The lines needed run from the one that contains "Where should I" through the end of the material below, both included; write them out exactly, with no pictures.
----- SOURCE INFORMATION
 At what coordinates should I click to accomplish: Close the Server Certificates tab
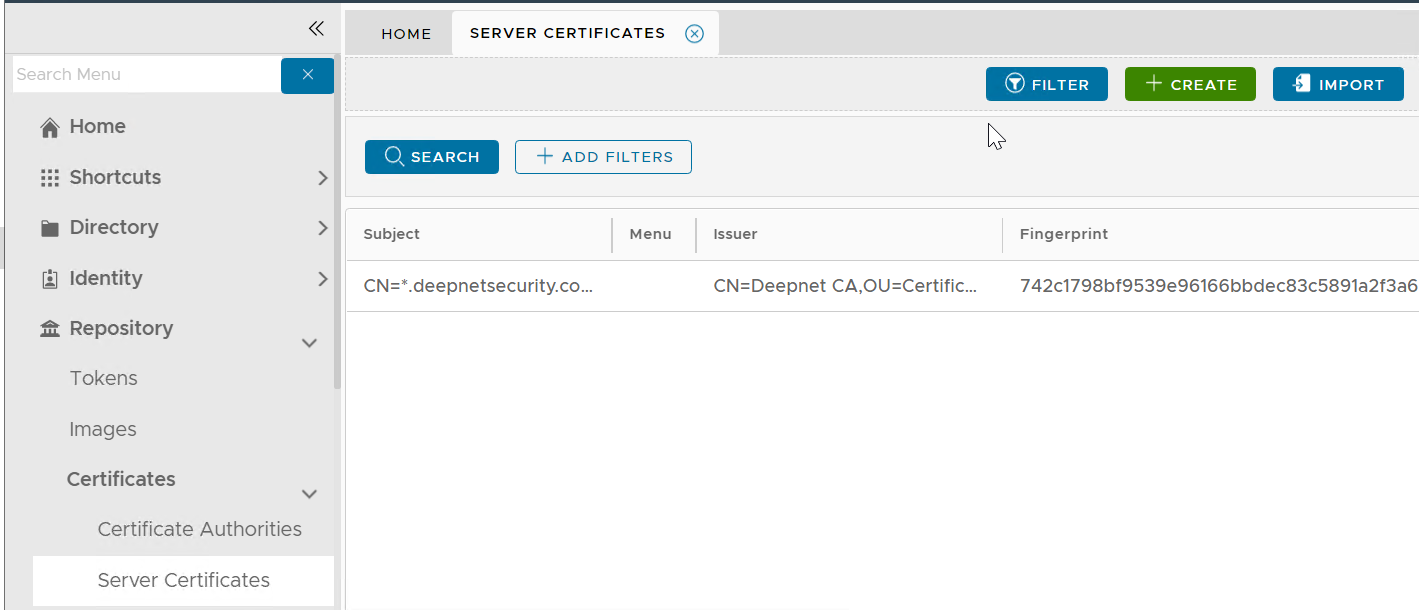click(694, 34)
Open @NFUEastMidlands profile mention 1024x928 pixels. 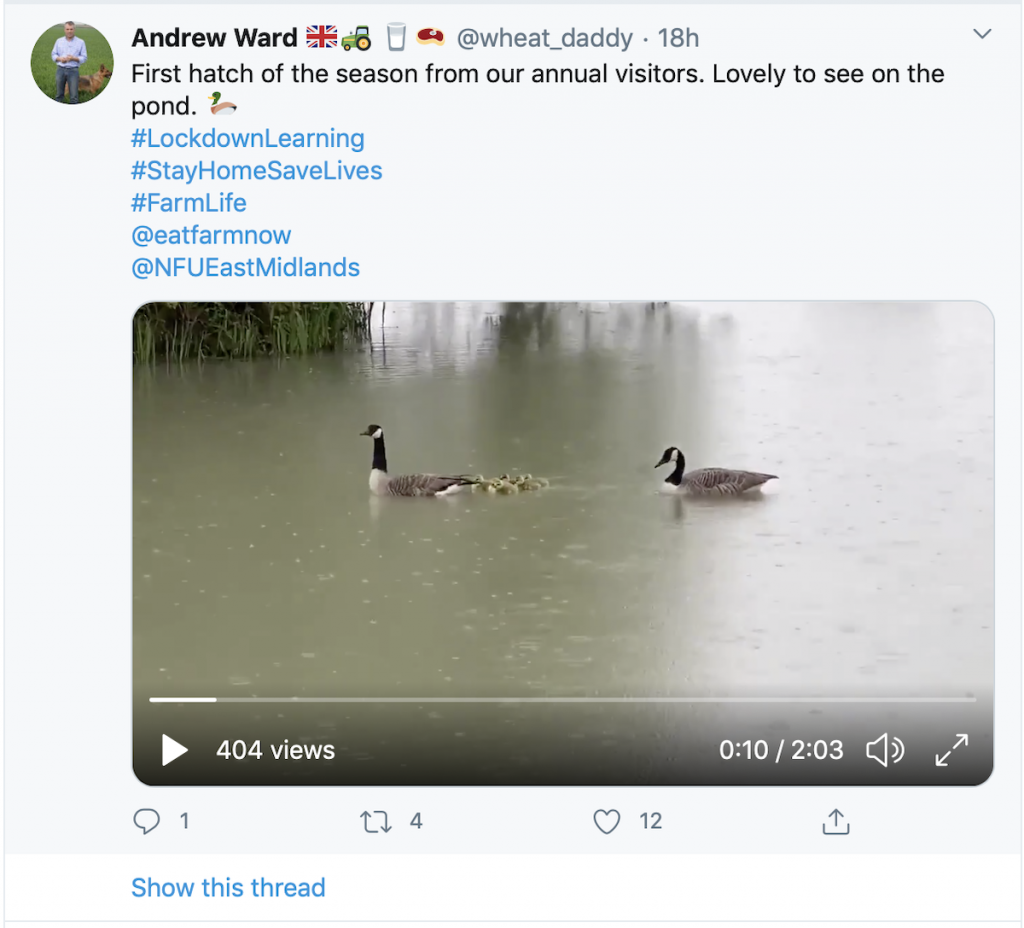[246, 267]
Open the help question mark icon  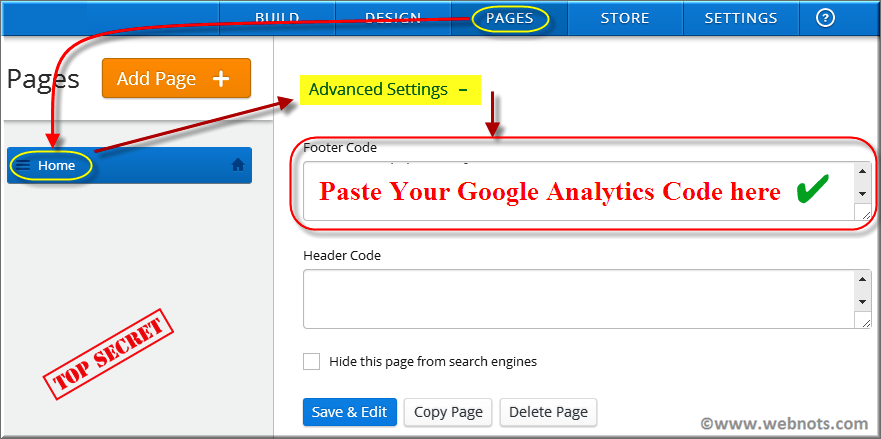825,18
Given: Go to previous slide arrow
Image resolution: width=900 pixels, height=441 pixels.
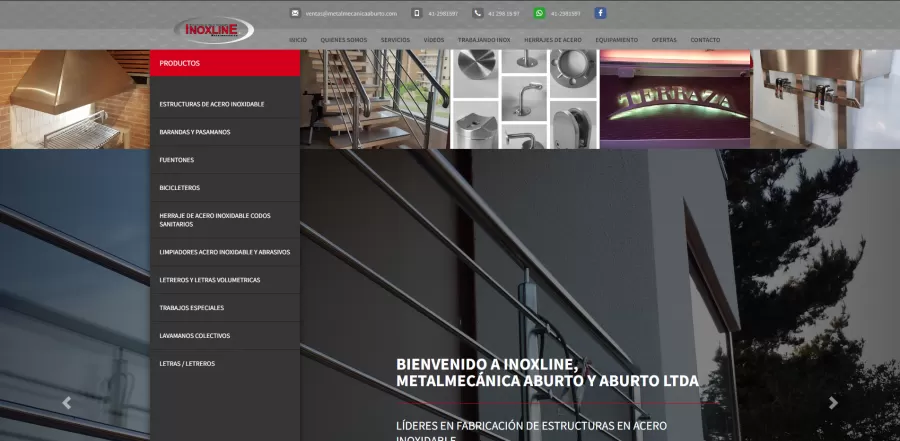Looking at the screenshot, I should [67, 403].
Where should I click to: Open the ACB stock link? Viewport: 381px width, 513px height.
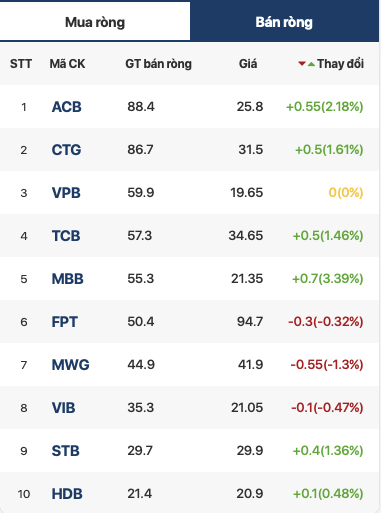click(67, 107)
----------
▶ _THE ANSWER_
Where should I click to: Open the ACB stock link? Viewport: 381px width, 513px height.
click(67, 107)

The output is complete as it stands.